SOURCE DATA
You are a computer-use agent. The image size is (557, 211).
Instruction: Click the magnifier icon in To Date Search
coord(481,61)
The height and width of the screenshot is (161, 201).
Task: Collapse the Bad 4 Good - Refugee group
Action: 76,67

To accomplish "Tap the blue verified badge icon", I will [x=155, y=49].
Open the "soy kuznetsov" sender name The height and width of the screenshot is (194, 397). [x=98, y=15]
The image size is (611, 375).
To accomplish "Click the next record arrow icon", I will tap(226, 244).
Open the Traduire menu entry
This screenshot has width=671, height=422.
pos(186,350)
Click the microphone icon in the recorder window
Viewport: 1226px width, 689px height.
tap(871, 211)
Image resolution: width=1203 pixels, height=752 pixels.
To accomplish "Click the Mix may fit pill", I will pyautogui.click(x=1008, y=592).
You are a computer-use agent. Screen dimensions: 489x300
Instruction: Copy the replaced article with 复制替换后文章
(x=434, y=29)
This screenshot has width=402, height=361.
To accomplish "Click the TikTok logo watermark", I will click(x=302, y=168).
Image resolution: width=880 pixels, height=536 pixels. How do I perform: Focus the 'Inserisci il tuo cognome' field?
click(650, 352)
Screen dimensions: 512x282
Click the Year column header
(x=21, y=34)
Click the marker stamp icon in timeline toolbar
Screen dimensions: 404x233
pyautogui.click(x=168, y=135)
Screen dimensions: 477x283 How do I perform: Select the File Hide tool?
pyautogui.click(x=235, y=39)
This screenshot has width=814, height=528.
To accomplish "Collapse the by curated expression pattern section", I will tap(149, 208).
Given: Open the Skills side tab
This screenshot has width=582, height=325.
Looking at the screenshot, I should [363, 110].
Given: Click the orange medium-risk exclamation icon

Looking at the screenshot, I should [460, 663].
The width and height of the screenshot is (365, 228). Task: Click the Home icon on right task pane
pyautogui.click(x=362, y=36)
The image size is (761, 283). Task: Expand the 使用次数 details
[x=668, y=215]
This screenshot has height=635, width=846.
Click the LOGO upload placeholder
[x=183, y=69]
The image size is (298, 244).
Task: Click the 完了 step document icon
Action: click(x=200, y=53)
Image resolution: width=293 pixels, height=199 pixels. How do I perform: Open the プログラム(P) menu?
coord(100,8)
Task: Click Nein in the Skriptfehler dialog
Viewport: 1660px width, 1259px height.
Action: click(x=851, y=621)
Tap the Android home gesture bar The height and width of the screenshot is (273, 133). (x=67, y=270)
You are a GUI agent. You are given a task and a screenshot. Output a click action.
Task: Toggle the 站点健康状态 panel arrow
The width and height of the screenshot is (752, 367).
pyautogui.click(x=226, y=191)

BRIEF
Retype word for word the lines running from the line containing "The image size is (761, 283)." to the end of the listing, and only those.

ANSWER SPACE
The image size is (761, 283). Task: Expand the 使用次数 details
[x=668, y=215]
This screenshot has height=635, width=846.
Click the LOGO upload placeholder
[x=183, y=69]
The image size is (298, 244).
Task: Click the 完了 step document icon
Action: click(x=200, y=53)
Image resolution: width=293 pixels, height=199 pixels. How do I perform: Open the プログラム(P) menu?
coord(100,8)
Task: Click Nein in the Skriptfehler dialog
Viewport: 1660px width, 1259px height.
Action: click(x=851, y=621)
Tap the Android home gesture bar The height and width of the screenshot is (273, 133). (x=67, y=270)
You are a GUI agent. You are given a task and a screenshot. Output a click action.
Task: Toggle the 站点健康状态 panel arrow
The width and height of the screenshot is (752, 367).
pyautogui.click(x=226, y=191)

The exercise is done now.